GİDECEKSEN SEVME DEMİŞTİM SANA,
İstanbul’da,
Öylesine şarap rengi bir sabaha uyandım bu sabah.
Deniz alabildiğine ayyaştı,
Ben dik kaldırımları adımlıyordum ağır, ağır.
Gecenin yükü omuzlarımdan inmemiş hala
Geçip giden hayatımın yokuşuna tırmanıyorum.
Ve öylesine kısacık bir anda,
Sen iniyorsun, aklımdaki durakta durdurup beni.
Seni düşünüyordum sanma,
Puslu bir ekim sabahı,
Açık kalmış geceden, anılar penceresi.
Bakınıyordum sadece,
İçimden geçip giden, silsile-i hatıralara.
Şöyle bir göz attım da sisler perdesinin ucunu aralayıp.
Sen görünmüyordun yine sokağın başındaki, aşk durağında.
Saat sekizi çoktan geçip gitmiş,
Bomboş gelip gidiyordu minibüsler, kalbime.

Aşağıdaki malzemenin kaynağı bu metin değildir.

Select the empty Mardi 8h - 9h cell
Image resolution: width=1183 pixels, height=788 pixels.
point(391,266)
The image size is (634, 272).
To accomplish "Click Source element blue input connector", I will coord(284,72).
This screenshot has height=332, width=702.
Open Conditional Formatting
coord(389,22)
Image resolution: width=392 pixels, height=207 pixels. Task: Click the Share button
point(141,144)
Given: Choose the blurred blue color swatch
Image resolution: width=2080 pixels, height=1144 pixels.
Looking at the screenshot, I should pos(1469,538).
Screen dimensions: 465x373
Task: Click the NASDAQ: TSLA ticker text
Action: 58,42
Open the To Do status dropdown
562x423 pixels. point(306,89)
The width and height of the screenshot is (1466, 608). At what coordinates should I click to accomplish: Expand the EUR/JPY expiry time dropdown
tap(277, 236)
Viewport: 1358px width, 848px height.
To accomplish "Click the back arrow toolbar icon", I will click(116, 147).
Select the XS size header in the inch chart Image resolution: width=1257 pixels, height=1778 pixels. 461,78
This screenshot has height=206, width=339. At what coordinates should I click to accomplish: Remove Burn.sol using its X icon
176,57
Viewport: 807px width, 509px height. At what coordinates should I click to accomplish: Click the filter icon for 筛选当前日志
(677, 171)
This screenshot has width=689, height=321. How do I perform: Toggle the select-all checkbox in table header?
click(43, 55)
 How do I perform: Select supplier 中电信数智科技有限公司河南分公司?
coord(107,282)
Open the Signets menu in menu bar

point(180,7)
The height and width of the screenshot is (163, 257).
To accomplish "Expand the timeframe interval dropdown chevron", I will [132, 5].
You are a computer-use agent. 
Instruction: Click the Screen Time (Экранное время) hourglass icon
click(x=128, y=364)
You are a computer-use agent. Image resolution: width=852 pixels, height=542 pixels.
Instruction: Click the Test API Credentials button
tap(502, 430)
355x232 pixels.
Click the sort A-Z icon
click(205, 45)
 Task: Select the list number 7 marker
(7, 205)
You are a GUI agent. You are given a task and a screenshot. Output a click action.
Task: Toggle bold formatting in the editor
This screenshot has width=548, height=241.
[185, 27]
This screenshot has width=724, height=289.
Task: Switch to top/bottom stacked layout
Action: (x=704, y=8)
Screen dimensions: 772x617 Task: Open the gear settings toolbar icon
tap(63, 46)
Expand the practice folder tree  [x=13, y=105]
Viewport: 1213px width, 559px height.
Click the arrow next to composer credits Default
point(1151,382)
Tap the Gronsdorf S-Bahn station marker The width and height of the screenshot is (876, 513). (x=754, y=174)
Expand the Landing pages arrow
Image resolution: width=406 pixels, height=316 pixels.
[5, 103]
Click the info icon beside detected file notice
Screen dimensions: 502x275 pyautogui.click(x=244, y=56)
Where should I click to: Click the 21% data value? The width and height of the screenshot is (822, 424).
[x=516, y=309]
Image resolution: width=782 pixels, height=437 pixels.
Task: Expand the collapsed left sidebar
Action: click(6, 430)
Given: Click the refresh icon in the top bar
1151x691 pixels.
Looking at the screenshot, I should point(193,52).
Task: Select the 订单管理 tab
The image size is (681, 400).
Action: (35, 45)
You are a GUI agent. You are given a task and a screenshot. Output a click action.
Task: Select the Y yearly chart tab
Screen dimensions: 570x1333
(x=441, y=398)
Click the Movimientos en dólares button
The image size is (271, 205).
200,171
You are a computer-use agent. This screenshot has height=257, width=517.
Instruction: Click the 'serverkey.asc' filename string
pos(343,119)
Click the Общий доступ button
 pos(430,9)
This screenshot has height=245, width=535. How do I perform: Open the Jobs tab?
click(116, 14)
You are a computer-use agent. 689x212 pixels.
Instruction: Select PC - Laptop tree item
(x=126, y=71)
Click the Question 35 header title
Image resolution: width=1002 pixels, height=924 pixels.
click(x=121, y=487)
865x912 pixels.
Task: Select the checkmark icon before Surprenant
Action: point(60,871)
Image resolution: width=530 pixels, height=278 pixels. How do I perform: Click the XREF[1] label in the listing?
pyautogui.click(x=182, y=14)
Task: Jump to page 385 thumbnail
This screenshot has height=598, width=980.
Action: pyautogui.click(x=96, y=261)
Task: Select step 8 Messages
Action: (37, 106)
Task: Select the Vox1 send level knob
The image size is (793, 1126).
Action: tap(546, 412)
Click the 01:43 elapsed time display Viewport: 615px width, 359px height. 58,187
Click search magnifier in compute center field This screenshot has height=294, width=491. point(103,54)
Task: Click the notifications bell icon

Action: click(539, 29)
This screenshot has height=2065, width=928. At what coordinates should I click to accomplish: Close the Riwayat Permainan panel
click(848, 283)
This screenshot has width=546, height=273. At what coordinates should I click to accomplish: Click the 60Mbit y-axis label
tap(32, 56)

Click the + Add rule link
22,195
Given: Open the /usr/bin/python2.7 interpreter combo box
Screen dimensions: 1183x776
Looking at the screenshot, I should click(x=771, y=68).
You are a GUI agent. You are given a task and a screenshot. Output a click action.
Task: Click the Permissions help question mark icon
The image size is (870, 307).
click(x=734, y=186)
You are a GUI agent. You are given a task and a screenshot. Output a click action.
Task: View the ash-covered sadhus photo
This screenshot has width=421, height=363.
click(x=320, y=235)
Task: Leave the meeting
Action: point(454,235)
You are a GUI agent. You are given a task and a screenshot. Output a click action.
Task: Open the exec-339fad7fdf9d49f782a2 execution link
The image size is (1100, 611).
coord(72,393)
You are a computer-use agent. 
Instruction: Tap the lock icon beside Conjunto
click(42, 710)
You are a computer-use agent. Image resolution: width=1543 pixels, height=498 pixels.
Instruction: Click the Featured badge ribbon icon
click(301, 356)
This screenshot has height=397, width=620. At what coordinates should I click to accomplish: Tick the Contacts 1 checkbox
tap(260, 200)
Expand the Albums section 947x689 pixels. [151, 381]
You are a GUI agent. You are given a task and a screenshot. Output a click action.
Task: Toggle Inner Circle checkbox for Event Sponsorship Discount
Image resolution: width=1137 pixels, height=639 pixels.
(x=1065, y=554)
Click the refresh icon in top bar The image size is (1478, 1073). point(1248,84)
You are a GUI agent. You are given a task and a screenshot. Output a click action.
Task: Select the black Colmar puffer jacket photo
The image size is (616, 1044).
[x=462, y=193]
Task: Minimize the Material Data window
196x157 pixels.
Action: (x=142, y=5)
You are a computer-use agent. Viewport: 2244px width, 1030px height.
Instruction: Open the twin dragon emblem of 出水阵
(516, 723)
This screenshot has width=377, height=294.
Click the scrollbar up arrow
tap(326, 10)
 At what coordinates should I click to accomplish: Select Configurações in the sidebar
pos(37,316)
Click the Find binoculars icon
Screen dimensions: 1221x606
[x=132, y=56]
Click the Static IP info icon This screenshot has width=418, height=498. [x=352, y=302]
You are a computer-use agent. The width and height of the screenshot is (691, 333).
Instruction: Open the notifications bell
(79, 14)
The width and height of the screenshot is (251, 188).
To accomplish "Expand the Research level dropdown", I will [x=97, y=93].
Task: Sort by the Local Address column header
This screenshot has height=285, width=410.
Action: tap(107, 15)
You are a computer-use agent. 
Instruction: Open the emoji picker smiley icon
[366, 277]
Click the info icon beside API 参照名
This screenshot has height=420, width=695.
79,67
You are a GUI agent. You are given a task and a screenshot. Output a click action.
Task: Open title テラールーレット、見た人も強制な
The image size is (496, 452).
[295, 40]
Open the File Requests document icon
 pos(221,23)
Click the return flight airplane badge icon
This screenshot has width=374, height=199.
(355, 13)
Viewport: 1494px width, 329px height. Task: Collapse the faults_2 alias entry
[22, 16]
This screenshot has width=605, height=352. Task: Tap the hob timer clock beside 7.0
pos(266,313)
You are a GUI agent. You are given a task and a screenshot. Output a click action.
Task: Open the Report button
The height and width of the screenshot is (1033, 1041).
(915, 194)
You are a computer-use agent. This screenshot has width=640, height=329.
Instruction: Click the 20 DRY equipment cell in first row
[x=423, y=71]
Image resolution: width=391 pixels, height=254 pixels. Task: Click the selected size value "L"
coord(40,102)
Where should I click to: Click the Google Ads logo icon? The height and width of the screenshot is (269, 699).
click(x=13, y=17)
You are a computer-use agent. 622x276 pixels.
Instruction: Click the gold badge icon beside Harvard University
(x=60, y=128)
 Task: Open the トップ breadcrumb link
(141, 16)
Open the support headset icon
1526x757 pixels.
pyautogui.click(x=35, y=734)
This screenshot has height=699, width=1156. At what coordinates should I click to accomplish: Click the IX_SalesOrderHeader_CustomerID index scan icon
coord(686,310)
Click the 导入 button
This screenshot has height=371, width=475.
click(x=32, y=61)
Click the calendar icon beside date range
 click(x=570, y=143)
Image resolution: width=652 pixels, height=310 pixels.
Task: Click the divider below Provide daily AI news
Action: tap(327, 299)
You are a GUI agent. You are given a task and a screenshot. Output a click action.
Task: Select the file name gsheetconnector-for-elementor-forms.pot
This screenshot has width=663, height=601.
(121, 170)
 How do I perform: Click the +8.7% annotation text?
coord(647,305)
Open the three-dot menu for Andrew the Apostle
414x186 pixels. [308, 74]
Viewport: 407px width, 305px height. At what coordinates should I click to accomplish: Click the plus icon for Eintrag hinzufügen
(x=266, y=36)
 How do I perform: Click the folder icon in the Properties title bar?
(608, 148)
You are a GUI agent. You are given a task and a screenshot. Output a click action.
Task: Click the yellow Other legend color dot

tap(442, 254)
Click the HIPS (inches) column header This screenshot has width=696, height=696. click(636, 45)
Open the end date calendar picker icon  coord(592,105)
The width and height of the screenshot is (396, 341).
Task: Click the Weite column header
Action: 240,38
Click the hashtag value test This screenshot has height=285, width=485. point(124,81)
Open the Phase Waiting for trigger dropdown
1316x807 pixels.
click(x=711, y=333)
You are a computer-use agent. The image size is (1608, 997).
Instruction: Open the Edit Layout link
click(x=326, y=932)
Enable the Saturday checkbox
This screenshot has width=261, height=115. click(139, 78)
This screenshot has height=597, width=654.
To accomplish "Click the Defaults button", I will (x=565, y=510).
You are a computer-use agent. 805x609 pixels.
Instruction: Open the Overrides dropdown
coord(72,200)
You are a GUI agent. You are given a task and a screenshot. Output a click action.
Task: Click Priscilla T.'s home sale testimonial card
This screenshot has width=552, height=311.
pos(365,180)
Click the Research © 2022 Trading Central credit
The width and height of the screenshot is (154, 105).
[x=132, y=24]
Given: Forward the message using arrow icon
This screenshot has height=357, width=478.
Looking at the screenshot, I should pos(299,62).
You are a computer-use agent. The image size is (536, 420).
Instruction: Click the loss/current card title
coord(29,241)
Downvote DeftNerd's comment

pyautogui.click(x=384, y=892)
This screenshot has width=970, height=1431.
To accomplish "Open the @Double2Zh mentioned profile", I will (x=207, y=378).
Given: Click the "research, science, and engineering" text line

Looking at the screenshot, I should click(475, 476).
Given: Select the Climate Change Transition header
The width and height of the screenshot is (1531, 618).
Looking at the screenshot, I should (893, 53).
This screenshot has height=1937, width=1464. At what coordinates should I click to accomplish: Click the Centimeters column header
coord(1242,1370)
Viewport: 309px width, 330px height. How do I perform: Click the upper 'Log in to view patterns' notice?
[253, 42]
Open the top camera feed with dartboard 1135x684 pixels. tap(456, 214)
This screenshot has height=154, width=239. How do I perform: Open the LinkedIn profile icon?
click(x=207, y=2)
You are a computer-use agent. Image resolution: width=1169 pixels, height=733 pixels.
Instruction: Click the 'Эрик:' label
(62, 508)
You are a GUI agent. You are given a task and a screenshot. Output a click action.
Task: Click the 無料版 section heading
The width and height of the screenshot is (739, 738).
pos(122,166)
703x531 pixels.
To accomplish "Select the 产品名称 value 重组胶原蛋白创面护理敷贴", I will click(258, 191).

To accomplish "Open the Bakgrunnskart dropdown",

Tek bir aşk yolcusu bile almadan,
Bir vakitler,
Zamanı kuruyordum yüreğime her gün, saat sekizi sen geçeye,
Ben her sabah öyle dakik, hayalini bekleyip duruyordum,
Aşk durağın önünde,
Gölgen dönüyordu önce, köşe başını ilk,
Sonra kolların, uzuyordu uzadıkça,
Taa bana kadar.
Ardından sen kaplıyordun dünyamı, alabildiğine.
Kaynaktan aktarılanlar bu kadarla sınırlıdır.